Excerpt to read »
—————

Threat Model

This document provides a high-level threat model for InvarLock deployments. It is intentionally aligned with the assurance case scope: InvarLock’s primary goal is to control regression risk from weight edits relative to a baseline under specified configurations, not to provide a complete solution to model security or alignment.

Assumptions

Users operate in isolated virtual environments or containers on Linux/macOS hosts with supported HF/PyTorch versions.
Models and datasets may be sourced from public repositories, but are treated as potentially untrusted artifacts.
Default runtime posture disables outbound network connections unless INVARLOCK_ALLOW_NETWORK=1 is explicitly set.
Default runtime posture keeps model-loading commands inside the runtime container unless a public host-side workflow uses invarlock evaluate --execution-mode host or an advanced/internal workflow explicitly sets INVARLOCK_ALLOW_HOST_EXECUTION=1.
Evaluation runs use the pairing, windowing, and bootstrap profiles described in the assurance docs and configs.

Security Flow Overview

Security boundary layers covering network, runtime, artifacts, validation, and evidence audit outputs.

Assets and adversaries (in scope)

—————

Dataset excerpts »

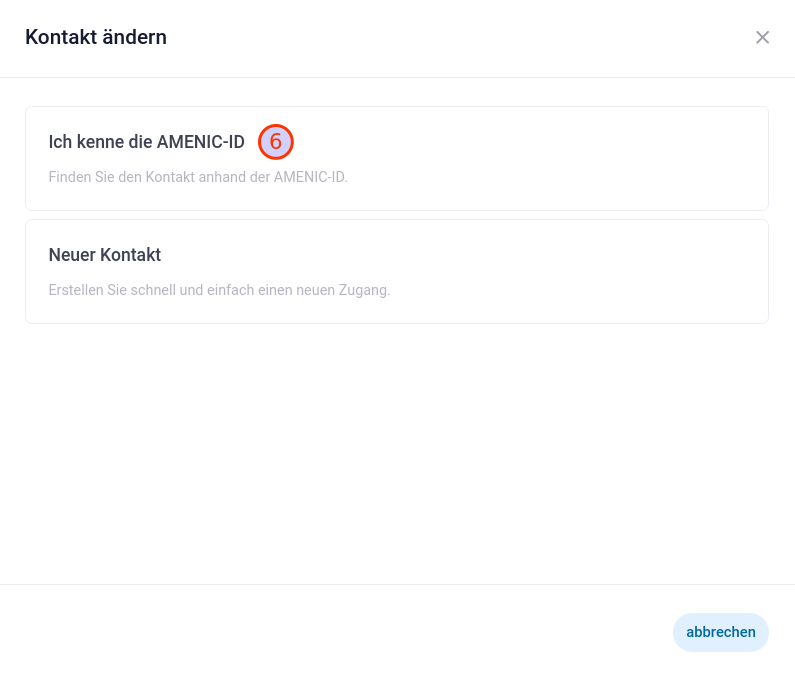The width and height of the screenshot is (795, 678).
Task: Click the 'Kontakt ändern' dialog title
Action: point(96,38)
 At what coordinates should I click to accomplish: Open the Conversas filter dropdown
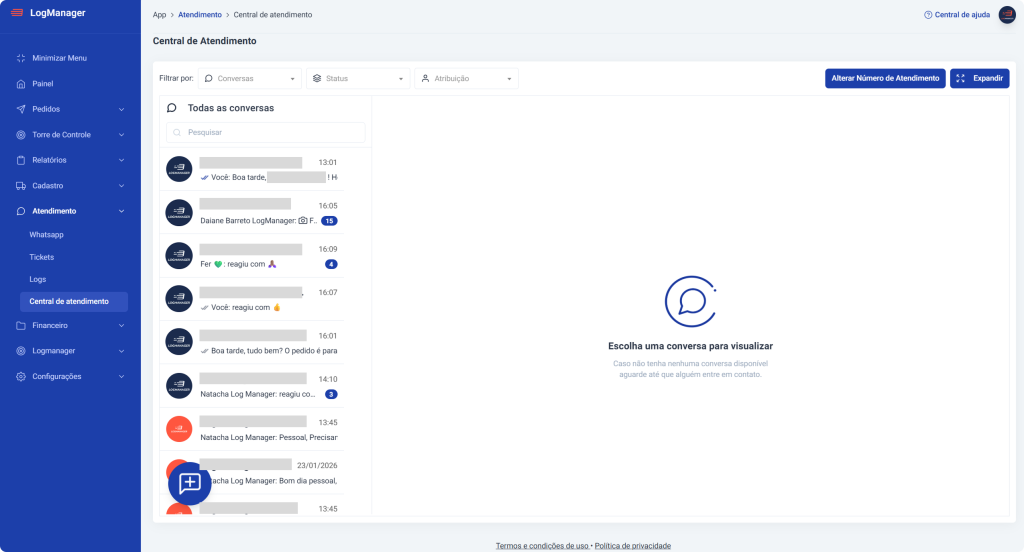coord(250,78)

—————

Task list »
A - Decide whether each statement below agrees with the threat model text. Answer yes or no for each, quoting the words of the text that decide it.
(i) InvarLock's primary goal is to provide a complete solution to model security.
(ii) Outbound network connections are disabled by default unless INVARLOCK_ALLOW_NETWORK=1 is set.
(iii) Models taken from public repositories are treated as trusted artifacts.
B - Using the threat model text, answer each question briefly.
(i) On which host operating systems do users operate?
(ii) Which command does a public host-side workflow use to run outside the runtime container?
(iii) Which profiles do evaluation runs use?
C - Transcribe the threat model text between "Assumptions" and "docs and configs.", inclusive.

Completed exercise »
A -
(i) No: "not to provide a complete solution to model security or alignment"
(ii) Yes: "Default runtime posture disables outbound network connections unless INVARLOCK_ALLOW_NETWORK=1 is explicitly set."
(iii) No: "are treated as potentially untrusted artifacts"

B -
(i) Linux/macOS
(ii) invarlock evaluate --execution-mode host
(iii) The pairing, windowing, and bootstrap profiles

C -
Assumptions

Users operate in isolated virtual environments or containers on Linux/macOS hosts with supported HF/PyTorch versions.
Models and datasets may be sourced from public repositories, but are treated as potentially untrusted artifacts.
Default runtime posture disables outbound network connections unless INVARLOCK_ALLOW_NETWORK=1 is explicitly set.
Default runtime posture keeps model-loading commands inside the runtime container unless a public host-side workflow uses invarlock evaluate --execution-mode host or an advanced/internal workflow explicitly sets INVARLOCK_ALLOW_HOST_EXECUTION=1.
Evaluation runs use the pairing, windowing, and bootstrap profiles described in the assurance docs and configs.